Reproduce the items below word for word, starting at the line that contains "Click the SUBSCRIBE button" and ending at the end of the items. Leave the pictures out of your answer.

-- START Supplied material --

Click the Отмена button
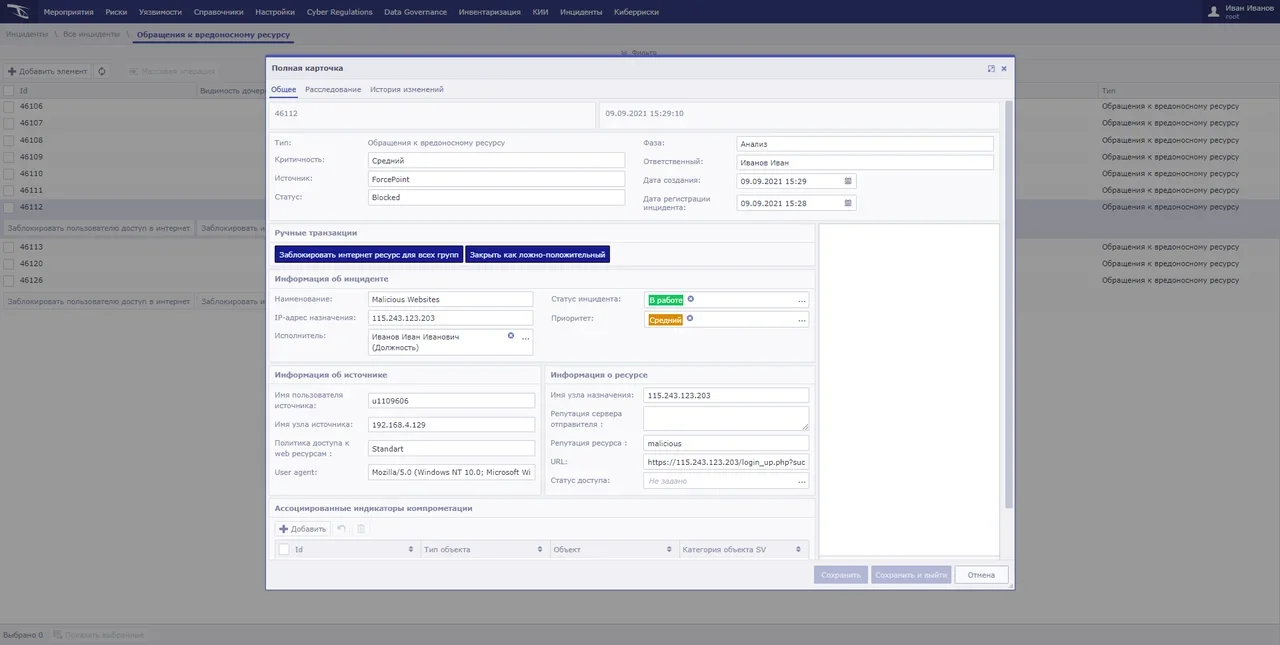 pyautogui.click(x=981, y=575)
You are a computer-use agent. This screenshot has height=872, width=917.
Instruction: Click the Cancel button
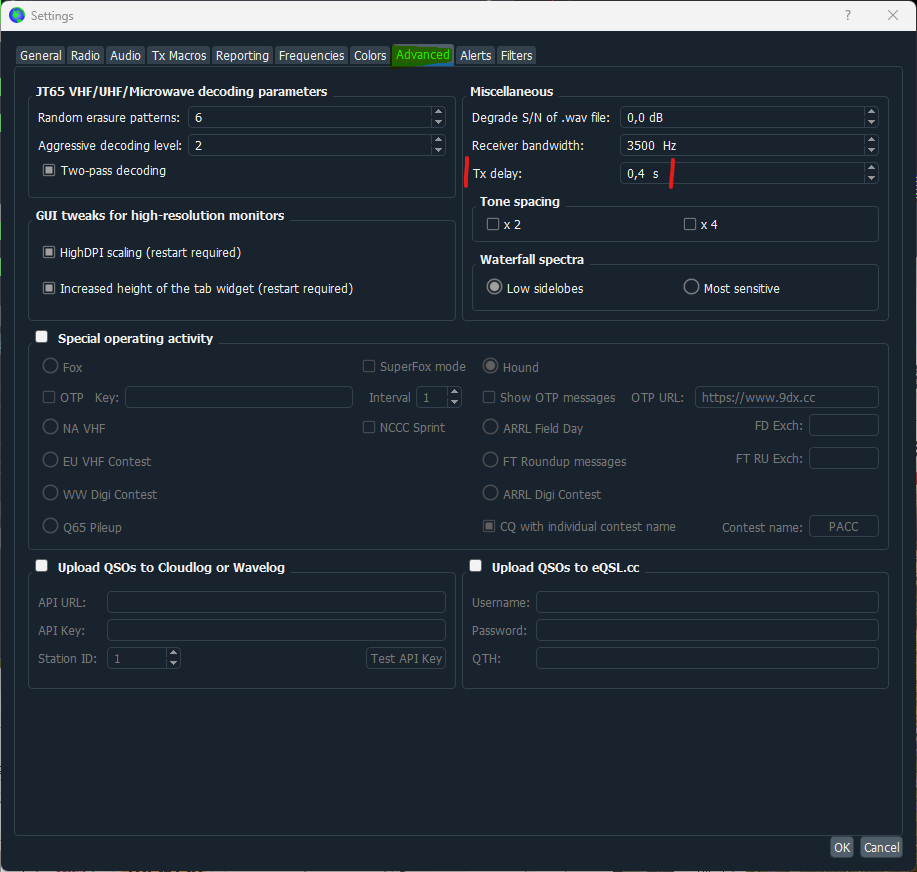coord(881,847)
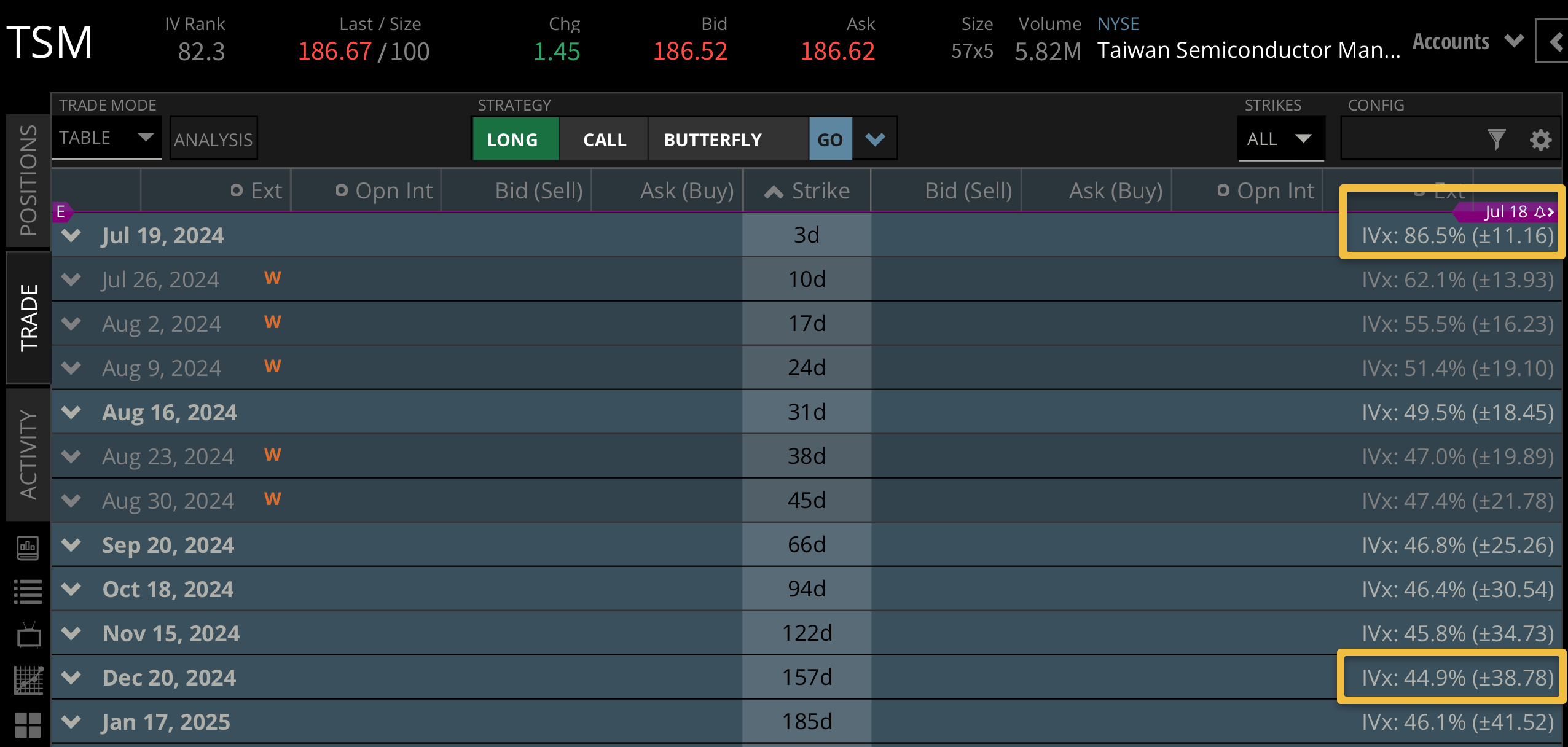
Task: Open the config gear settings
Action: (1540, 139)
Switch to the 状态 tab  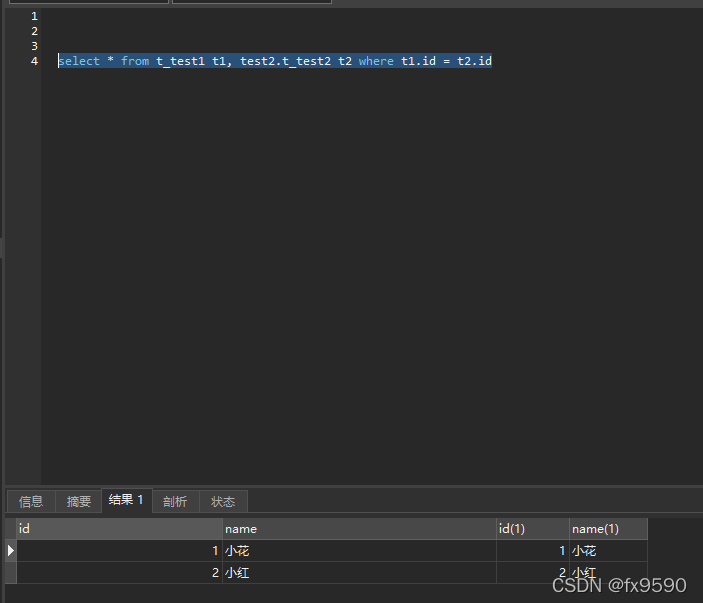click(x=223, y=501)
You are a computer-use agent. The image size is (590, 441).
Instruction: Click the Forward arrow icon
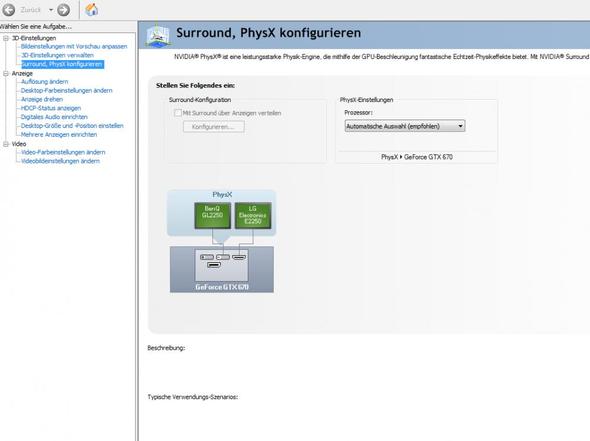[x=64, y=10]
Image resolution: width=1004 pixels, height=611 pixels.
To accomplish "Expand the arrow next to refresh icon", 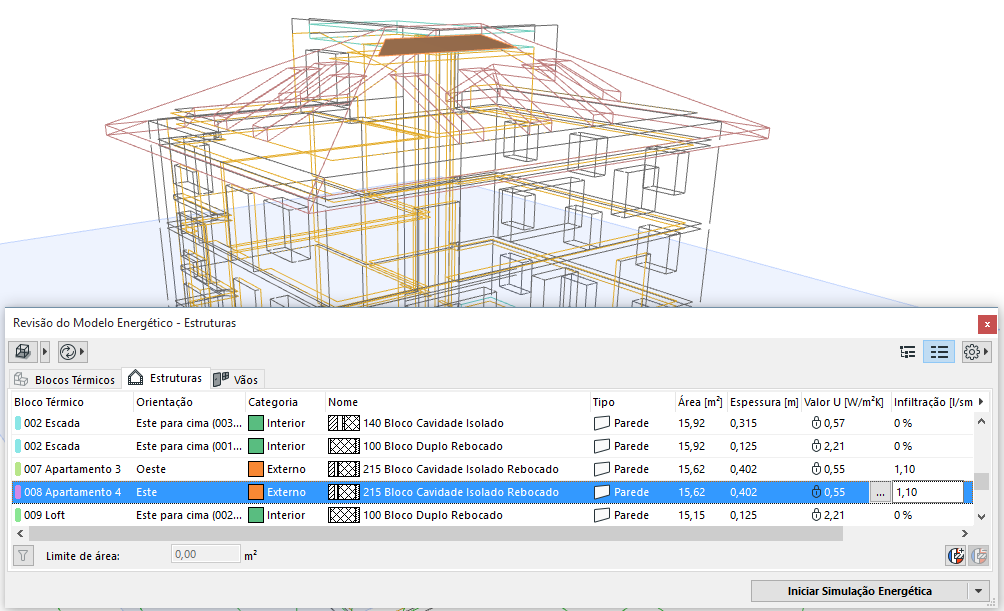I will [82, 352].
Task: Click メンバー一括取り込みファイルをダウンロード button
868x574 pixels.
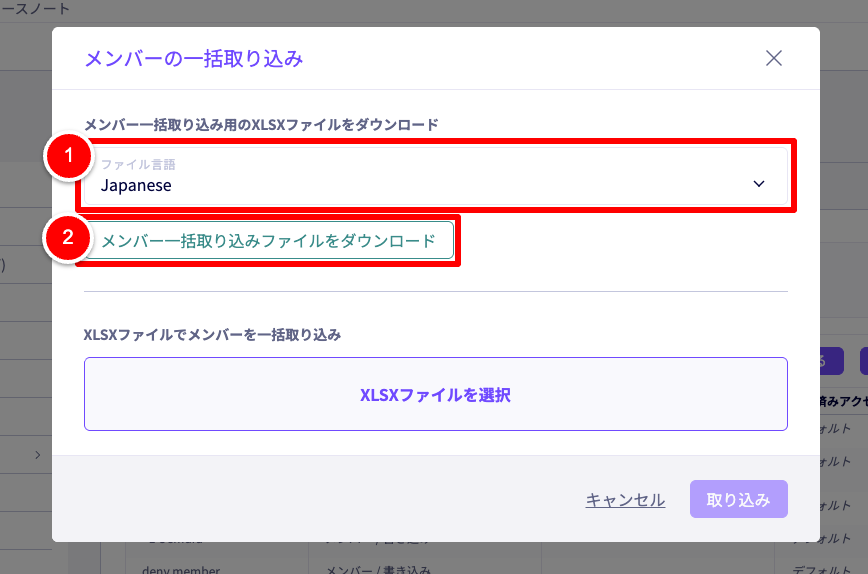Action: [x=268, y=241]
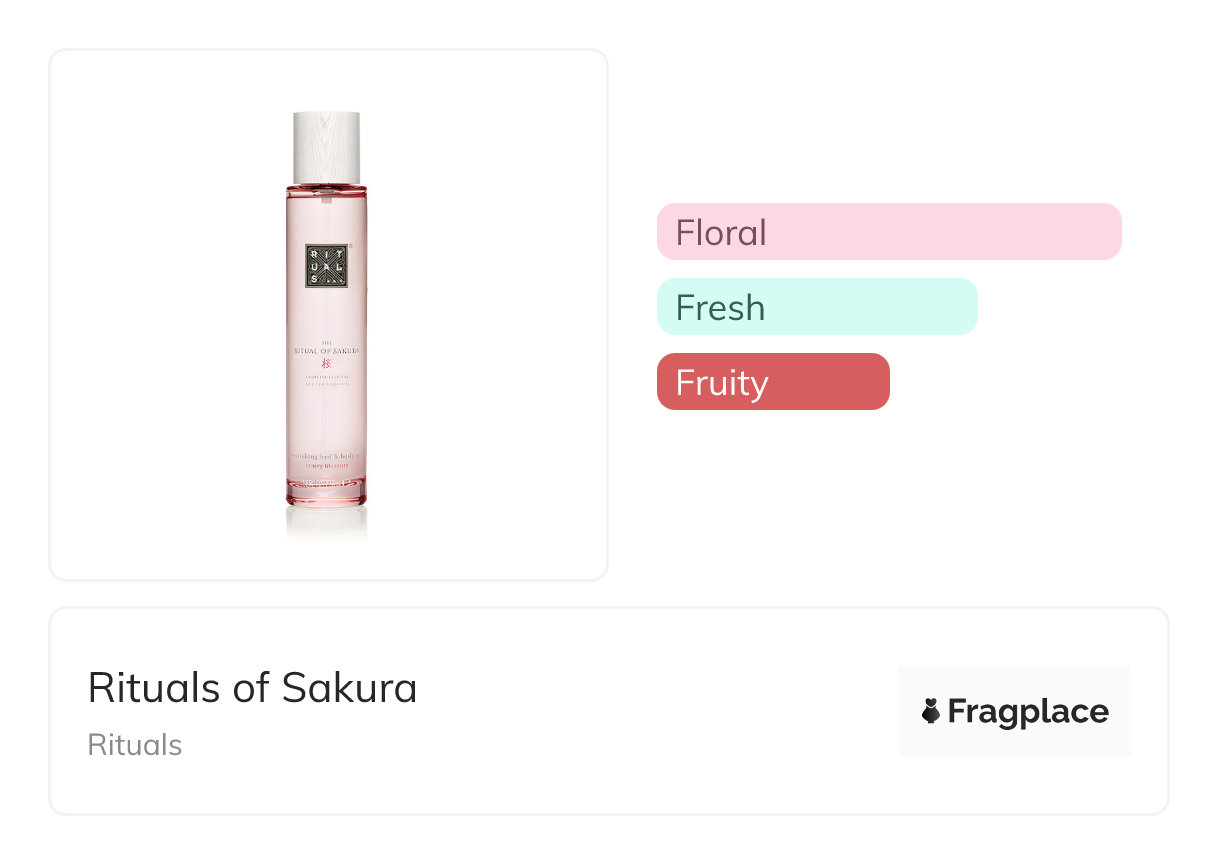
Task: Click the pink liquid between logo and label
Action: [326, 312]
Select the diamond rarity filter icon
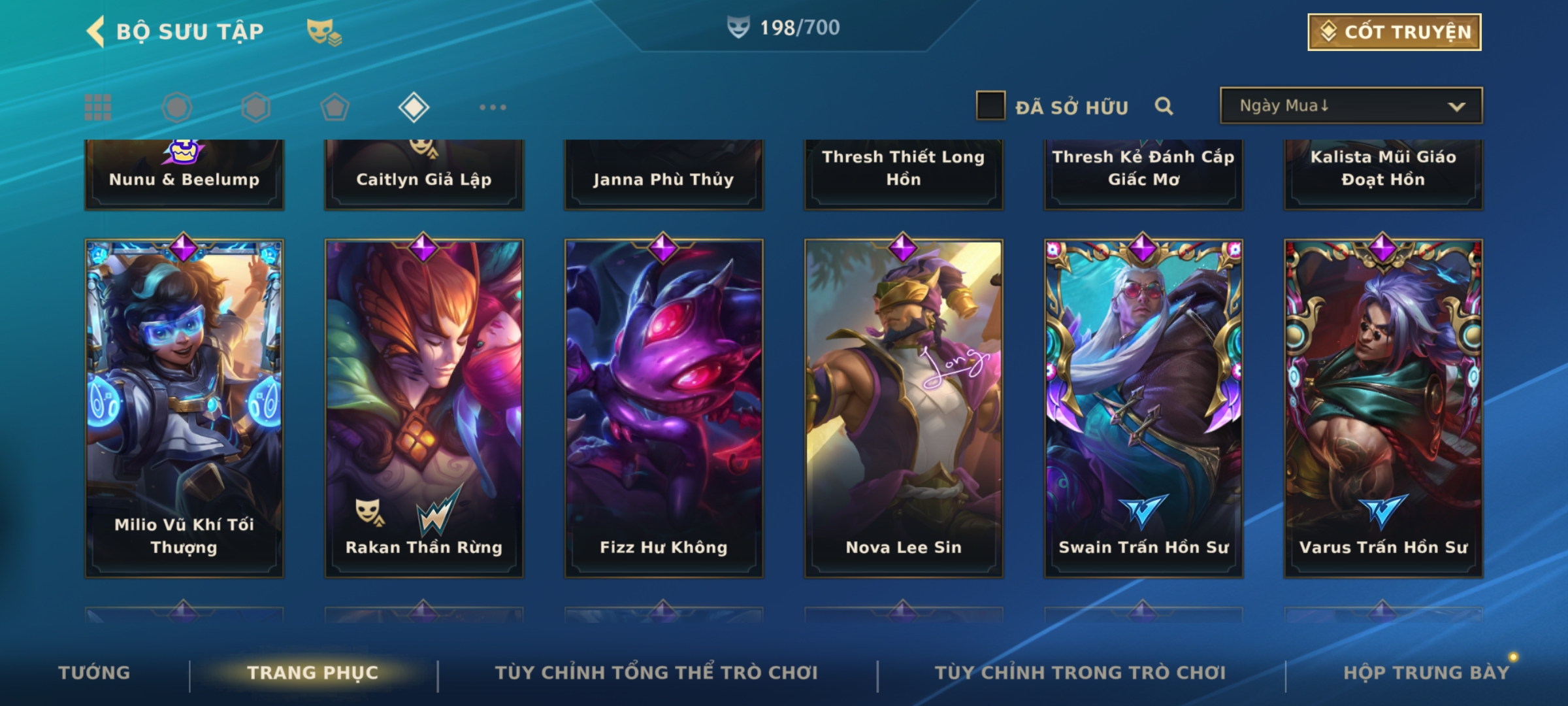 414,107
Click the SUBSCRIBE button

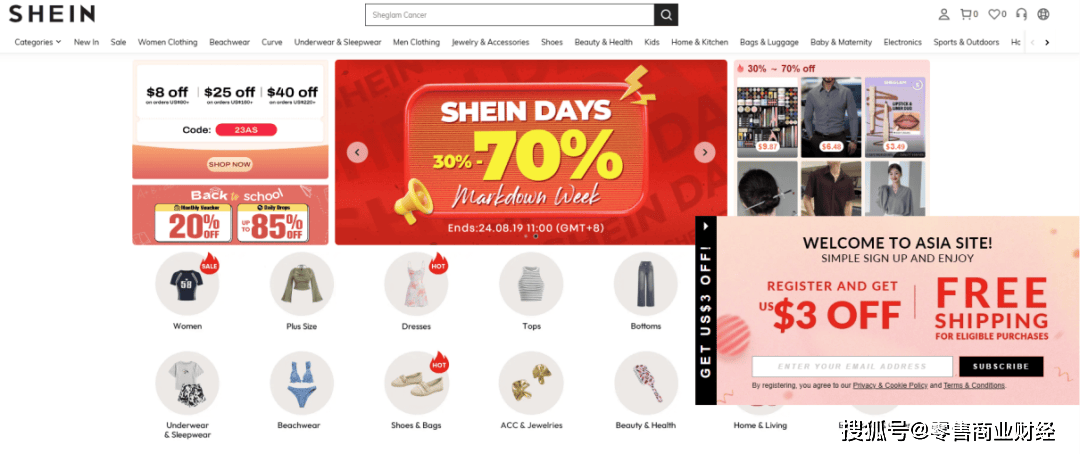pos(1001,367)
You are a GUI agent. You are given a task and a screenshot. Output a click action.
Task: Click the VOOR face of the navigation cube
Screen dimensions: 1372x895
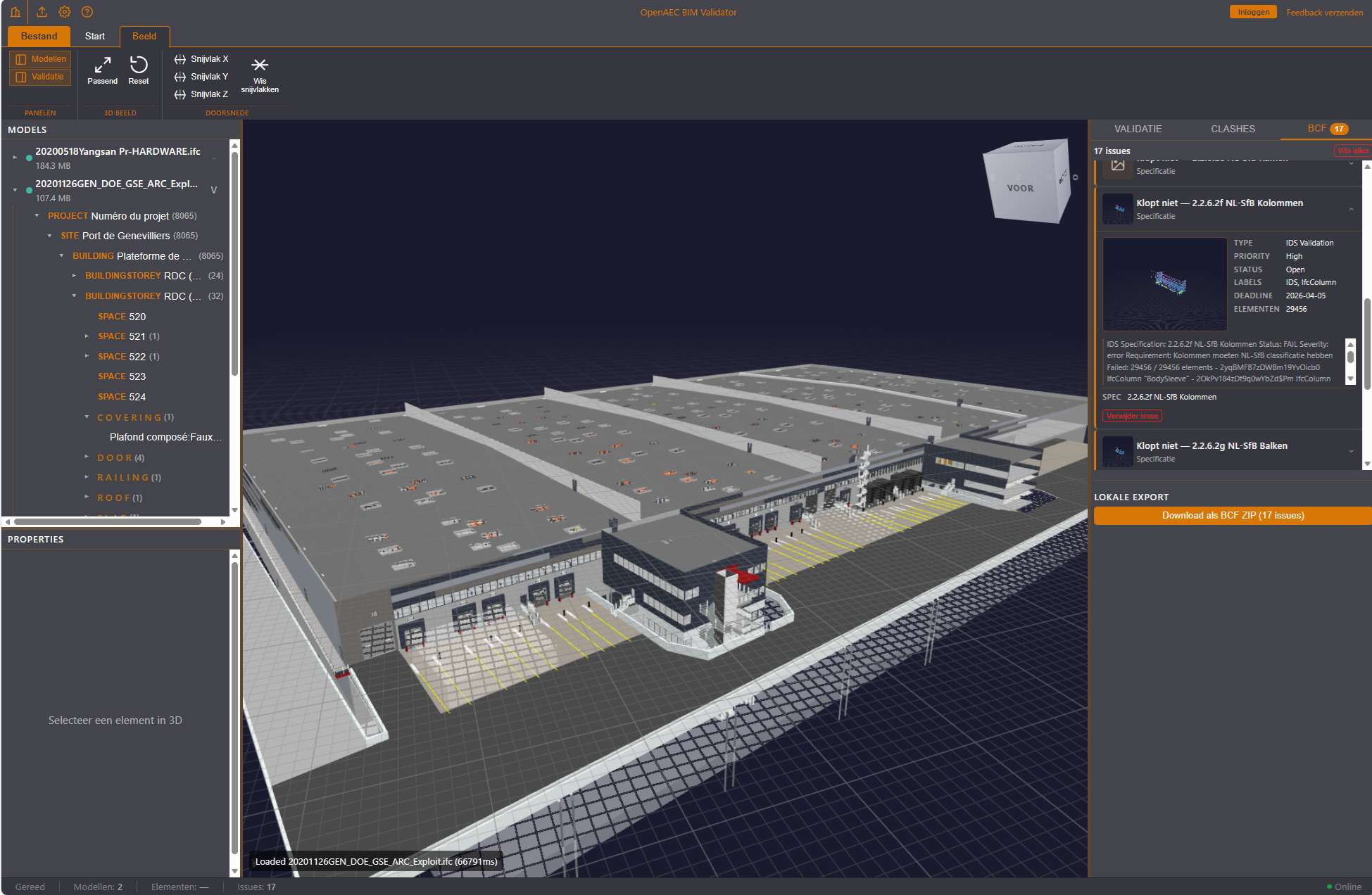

-- END Supplied material --

**Output of the exercise**
Click the SUBSCRIBE button

pos(1001,367)
You are a GUI agent. You are given a task and a screenshot. Output a click action.
Task: Click the VOOR face of the navigation cube
Screen dimensions: 1372x895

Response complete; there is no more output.